RM Sotheby’s celebrated a historic weekend in Monterey (August 24 and 25) by selling a 1962 Ferrari 250 GTO, chassis number 3413 by Scaglietti for $48,405,000; a new world record for the most valuable car ever sold at an auction.
Claiming rarity, a long pedigree of mechanical development, beautifully sculpted coachwork, and an overwhelmingly successful competition record, the Ferrari 250 GTO has justifiably evolved into the world’s most desirable collector car. The rarity with which the model is publicly offered for sale confirms its desirability. The 250 GTO chassis 3413 was the first to be offered for public auction in over 18 years. At any given point in time, 36 or fewer collectors can claim to be GTO owners, making them part of an ultra-exclusive members-only club with virtually immediate access to the world’s most important automotive events.
Even in such rarefied atmosphere, the 250 GTO chassis 3413 is quite exceptional. It was just the third production GTO ever built, completing factory assembly in late April 1962. It was the first GTO example to feature Series I coachwork details such as a small radiator intake, narrow brake ducts, hood fasteners, and sail-panel vents. Scaglietti’s coachwork also featured a bolted-on rear spoiler and turn signal lamps below the headlights. Fitted with a tipo 168/62 competizione V-12, the GTO was finished in Rosso-cina, and the interior was trimmed with traditional blue cloth upholstery.
In the first week of May, the Ferrari was driven by the legendary Phil Hill as Ferrari’s official practice car for the upcoming Targa Florio. A few days later, the GTO was sold to the famed Italian privateer Edoardo Lualdi-Gabardi, one of the most charismatic and successful privateer drivers of the era and a personal friend of Enzo Ferrari who very consistently received the finest, special cars from the factory. By the time a crash in 1972 forced him to retire from racing permanently, he had triumphed (or earned class wins) in no fewer than 116 races, a remarkable feat by any measure.
Lualdi-Gabardi campaigned the 3413 with great success in Italian hill climbs, starting with a victory at the Coppa Citta Asiago on 13 May. This was followed by a slew of class wins during the next month at hill climbs at Bologna-Raticosa, the Coppa Consuma, Bolzano-Mendola, and Trento-Bondone. The GTO then achieved several outright victories, starting with the Trieste–Opicina hill climb on 22 July, followed by the Trofeo Sarezzo-Lumezzane and the Coppa Faglioli in September, and the Coppa Autunno at Monza in October. Lualdi-Gabardi experienced such success in 3413 that at the season’s conclusion, he was declared the class champion for the 1962 Italian GT Championship.
In early April 1963 the GTO experienced a final overall victory with Lualdi-Gabardi at the Stallavena-Bosco Chiesanuova hill climb, and four days later the car was sold to its second owner, Gianni Bulgari, the scion and eventual president of the Bulgari watch company. Gianni first entered the Ferrari at the Targa Florio on 5 May, during the third round of the 1963 International Championship for GT Manufacturers, and achieved immediate success finishing 1st in class, 4th overall, with Maurizio Grana as his co-pilot. Six months later he won the Coppa FISA at Monza.
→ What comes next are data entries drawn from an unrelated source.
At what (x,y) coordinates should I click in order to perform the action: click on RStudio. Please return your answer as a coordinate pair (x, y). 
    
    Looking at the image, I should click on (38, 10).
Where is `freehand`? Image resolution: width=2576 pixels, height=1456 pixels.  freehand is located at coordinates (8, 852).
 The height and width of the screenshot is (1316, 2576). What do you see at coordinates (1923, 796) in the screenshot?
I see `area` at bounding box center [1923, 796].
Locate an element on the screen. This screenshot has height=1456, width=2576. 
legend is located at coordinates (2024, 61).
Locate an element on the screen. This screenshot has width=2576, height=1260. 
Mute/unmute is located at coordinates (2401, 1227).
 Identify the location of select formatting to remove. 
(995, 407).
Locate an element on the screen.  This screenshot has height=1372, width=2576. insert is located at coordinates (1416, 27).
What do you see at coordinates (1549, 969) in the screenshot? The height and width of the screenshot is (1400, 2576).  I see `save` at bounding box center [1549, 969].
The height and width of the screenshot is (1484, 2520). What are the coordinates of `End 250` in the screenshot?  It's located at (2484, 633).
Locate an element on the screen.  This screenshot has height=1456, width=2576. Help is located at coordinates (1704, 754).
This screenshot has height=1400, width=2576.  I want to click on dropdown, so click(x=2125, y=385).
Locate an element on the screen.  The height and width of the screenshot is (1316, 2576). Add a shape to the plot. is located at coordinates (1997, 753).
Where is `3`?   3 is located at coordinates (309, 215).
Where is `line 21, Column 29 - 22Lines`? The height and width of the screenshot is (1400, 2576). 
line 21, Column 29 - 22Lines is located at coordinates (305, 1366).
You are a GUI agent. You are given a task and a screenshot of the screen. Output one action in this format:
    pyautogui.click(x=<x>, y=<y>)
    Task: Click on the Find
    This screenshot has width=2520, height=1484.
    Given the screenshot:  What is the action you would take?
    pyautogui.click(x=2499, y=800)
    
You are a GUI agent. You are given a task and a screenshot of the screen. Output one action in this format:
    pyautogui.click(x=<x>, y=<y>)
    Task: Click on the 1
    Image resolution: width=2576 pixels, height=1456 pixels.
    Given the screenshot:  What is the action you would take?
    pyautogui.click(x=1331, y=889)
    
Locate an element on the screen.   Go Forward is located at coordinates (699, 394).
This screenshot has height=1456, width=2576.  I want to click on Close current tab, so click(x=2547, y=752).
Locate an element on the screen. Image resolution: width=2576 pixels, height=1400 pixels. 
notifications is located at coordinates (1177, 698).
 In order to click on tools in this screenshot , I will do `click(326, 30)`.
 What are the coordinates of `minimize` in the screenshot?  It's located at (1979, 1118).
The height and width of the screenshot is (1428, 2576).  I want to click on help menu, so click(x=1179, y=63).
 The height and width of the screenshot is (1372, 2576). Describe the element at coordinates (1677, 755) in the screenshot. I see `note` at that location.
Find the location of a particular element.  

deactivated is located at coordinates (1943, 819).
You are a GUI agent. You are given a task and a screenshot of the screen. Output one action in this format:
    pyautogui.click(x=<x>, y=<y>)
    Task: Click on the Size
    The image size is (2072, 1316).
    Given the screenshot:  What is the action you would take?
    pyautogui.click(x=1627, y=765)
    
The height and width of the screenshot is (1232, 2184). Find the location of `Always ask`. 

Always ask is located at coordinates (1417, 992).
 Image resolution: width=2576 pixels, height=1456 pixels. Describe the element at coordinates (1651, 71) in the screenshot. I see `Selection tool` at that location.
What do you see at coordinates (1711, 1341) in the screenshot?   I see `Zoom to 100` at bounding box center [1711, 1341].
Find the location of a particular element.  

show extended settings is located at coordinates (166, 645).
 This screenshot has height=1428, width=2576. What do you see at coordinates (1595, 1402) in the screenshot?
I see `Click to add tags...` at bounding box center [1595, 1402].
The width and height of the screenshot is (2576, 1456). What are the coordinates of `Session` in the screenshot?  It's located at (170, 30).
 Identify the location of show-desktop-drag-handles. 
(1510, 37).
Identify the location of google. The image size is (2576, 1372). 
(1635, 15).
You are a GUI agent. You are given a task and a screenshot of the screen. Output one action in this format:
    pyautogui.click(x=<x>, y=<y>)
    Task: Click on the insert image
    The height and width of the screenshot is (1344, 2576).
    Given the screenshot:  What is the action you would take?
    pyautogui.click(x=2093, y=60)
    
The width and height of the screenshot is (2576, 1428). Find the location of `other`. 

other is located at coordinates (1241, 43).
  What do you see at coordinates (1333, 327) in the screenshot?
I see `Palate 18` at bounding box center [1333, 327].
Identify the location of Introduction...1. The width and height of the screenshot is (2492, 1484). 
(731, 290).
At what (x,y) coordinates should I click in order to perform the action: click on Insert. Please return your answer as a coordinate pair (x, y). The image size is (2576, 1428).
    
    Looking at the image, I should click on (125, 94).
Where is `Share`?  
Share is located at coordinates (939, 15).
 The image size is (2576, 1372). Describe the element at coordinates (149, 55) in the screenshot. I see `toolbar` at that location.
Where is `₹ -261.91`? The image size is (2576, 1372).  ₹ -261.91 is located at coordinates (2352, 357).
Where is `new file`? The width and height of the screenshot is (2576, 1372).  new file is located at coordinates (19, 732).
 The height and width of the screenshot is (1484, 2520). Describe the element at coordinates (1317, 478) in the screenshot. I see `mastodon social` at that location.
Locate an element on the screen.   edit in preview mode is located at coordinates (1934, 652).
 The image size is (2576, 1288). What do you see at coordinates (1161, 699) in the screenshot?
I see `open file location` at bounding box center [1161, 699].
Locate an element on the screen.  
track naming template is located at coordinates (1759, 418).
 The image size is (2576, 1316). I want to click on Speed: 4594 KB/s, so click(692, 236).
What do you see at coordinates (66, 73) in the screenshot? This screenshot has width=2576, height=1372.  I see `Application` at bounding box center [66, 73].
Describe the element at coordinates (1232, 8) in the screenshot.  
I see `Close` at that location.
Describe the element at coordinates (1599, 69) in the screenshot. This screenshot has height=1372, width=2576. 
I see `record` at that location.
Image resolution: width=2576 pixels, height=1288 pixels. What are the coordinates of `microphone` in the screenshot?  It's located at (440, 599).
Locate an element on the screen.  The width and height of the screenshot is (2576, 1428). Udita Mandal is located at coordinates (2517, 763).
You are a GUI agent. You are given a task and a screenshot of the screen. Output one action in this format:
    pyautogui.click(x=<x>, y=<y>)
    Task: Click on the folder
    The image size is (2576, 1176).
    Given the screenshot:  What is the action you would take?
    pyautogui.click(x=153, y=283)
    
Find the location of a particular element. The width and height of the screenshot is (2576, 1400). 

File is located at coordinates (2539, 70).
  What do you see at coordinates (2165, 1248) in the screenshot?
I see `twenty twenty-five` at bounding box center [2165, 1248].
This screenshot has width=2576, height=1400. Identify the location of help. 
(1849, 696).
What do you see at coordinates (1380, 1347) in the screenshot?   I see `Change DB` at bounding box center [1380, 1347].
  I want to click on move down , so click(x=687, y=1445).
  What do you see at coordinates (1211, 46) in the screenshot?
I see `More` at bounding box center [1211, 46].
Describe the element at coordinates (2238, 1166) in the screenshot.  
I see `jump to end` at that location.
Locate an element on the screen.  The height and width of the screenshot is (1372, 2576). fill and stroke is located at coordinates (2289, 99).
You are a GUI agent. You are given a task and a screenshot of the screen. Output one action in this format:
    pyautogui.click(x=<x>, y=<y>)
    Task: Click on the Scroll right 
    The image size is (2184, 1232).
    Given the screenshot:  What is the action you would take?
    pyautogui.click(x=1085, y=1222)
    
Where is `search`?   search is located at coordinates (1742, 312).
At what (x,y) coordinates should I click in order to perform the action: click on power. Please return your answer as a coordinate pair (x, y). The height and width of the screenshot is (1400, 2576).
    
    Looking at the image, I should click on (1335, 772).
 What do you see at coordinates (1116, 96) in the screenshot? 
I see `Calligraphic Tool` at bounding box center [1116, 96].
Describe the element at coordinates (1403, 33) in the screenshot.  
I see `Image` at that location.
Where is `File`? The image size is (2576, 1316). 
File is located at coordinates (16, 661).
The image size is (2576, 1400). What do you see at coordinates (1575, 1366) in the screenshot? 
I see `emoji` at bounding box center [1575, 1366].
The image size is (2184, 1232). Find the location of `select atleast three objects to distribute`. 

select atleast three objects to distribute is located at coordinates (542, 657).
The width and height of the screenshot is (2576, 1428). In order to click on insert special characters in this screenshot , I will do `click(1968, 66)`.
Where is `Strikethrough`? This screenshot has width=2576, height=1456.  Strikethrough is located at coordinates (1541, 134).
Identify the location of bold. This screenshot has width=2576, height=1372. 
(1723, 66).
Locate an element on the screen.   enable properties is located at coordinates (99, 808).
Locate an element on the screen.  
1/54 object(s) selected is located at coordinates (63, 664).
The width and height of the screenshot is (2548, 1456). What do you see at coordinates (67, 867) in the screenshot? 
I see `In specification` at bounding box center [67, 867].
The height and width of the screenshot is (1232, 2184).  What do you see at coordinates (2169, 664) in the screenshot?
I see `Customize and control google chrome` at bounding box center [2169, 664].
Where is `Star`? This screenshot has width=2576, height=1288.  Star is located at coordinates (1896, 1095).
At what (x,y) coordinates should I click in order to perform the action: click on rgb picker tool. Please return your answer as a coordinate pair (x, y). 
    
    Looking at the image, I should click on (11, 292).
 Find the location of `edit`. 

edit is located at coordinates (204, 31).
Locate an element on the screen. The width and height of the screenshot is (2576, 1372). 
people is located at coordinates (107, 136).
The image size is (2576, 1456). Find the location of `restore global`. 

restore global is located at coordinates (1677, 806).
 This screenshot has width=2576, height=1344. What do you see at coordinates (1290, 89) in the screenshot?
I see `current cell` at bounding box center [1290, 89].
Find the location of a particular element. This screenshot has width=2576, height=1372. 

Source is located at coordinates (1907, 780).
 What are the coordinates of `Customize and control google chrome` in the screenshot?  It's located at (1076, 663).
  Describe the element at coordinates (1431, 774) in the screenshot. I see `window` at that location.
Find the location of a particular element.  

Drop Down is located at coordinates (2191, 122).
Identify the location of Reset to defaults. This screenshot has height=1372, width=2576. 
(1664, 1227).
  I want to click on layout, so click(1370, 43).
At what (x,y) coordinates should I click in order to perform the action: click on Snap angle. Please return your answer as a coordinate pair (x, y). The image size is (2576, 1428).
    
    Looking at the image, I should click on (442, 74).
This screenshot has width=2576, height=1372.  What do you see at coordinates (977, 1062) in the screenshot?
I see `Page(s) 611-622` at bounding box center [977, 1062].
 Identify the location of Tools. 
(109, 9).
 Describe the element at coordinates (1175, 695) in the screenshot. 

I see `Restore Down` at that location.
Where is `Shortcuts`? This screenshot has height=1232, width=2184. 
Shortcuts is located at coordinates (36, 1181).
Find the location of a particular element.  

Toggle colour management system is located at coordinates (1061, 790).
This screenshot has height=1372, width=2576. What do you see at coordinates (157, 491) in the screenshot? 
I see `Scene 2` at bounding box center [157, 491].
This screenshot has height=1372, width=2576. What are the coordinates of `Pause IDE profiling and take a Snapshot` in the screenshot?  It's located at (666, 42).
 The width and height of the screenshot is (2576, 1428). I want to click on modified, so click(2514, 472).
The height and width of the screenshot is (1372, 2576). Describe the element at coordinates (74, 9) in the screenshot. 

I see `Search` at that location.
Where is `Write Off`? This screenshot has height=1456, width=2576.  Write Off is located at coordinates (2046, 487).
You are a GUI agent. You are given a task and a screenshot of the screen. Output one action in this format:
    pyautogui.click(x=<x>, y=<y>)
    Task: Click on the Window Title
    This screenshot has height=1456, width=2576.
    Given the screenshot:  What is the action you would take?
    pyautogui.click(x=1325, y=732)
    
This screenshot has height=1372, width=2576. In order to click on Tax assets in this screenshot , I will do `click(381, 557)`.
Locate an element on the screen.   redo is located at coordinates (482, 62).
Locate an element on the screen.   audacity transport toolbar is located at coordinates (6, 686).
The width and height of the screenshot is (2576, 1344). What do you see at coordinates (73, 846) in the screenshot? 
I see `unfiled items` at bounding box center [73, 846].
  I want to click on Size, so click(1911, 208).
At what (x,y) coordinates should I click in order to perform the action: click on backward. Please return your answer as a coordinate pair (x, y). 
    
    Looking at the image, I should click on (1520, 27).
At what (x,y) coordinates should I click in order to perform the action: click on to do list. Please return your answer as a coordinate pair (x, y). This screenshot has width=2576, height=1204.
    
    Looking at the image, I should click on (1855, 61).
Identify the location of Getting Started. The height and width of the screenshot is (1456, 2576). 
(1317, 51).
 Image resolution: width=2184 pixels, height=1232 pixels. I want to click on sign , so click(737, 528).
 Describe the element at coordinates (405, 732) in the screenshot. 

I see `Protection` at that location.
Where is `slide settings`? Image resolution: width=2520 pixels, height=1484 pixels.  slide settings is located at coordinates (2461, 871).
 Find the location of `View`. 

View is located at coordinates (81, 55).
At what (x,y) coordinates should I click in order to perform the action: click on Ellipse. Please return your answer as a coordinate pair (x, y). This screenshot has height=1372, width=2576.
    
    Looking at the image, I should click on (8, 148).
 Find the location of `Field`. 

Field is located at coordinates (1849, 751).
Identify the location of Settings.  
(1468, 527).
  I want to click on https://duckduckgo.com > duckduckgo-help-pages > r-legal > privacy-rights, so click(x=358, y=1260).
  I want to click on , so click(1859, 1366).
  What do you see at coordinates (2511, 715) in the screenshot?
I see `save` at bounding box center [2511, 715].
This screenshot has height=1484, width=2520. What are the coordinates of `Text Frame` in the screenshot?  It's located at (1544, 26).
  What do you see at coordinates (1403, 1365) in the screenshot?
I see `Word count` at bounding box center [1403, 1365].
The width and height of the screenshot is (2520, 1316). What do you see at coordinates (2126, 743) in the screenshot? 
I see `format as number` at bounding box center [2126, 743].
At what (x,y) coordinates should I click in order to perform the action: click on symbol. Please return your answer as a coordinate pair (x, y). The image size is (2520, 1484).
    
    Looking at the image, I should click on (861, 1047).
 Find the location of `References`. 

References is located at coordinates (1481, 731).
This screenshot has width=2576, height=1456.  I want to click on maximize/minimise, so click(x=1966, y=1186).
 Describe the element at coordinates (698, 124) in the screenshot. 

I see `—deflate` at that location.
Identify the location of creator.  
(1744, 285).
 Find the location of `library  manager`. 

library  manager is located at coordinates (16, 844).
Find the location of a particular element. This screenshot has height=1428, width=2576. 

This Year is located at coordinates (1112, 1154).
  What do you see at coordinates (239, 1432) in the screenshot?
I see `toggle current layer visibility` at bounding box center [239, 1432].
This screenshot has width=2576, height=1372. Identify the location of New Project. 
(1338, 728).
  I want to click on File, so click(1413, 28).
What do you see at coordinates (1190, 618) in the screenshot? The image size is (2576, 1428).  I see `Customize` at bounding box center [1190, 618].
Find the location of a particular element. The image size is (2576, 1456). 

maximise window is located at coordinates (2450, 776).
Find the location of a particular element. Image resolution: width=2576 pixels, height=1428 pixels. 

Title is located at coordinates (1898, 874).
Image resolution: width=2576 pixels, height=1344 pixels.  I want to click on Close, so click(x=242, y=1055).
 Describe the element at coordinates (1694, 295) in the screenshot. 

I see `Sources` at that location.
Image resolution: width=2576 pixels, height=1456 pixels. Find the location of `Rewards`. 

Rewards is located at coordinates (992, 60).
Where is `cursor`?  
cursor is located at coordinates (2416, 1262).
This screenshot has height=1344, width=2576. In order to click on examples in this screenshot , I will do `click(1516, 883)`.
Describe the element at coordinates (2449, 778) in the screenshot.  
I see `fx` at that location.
These feats of success that 3413 achieved in merely its first calendar year is truly remarkable, especially when one considers that all these successes transpired before the 3413 was driven to class victory at the Targa Florio by Taramazzo and Ferlaino in its second year.
To put this victory into context, consider that the drivers had to complete ten laps of a 72-km road course in about 7 hours with challenges such as elevation changes, blind corners, switchbacks, and of course, the danger of thousands of spectators standing mere inches from the road. Only 28 cars finished the race that year, while over 30 failed to cross the finish line, due to accidents or mechanical failures.
Prior to this victory, Ferlaino had commissioned the upgraded GTO/64 coachwork. Ferlaino raced the 250 at least three more times in 1964, earning a class win at the Bologna-Raticosa Hill Climb in late May and 3rd overall at the Mugello 500 KM a month later.
Shortly thereafter, 3413 was acquired by Dan Margulies, a dealer residing in London. At some point prior to December 1965, the front coachwork around the nose was slightly modified, with twin vertical vents for brake cooling added in place of the prior rectangular driving lights. In late December 1965, the car was entrusted to Maranello Concessionaires driver David Piper for the Redex Trophy at Brands Hatch where he claimed an outright victory, fittingly in 3413’s final period race.
These feats of victory speak not only to the talents of the drivers behind the wheel but also to the world-class engineering at Ferrari that placed the GTO miles ahead of its competition on the track. These were indeed the years in which the indelible image of a V-12 front-engined sports car, liveried in racing red with an iconic prancing horse became the international symbol of Ferrari’s racing dominance.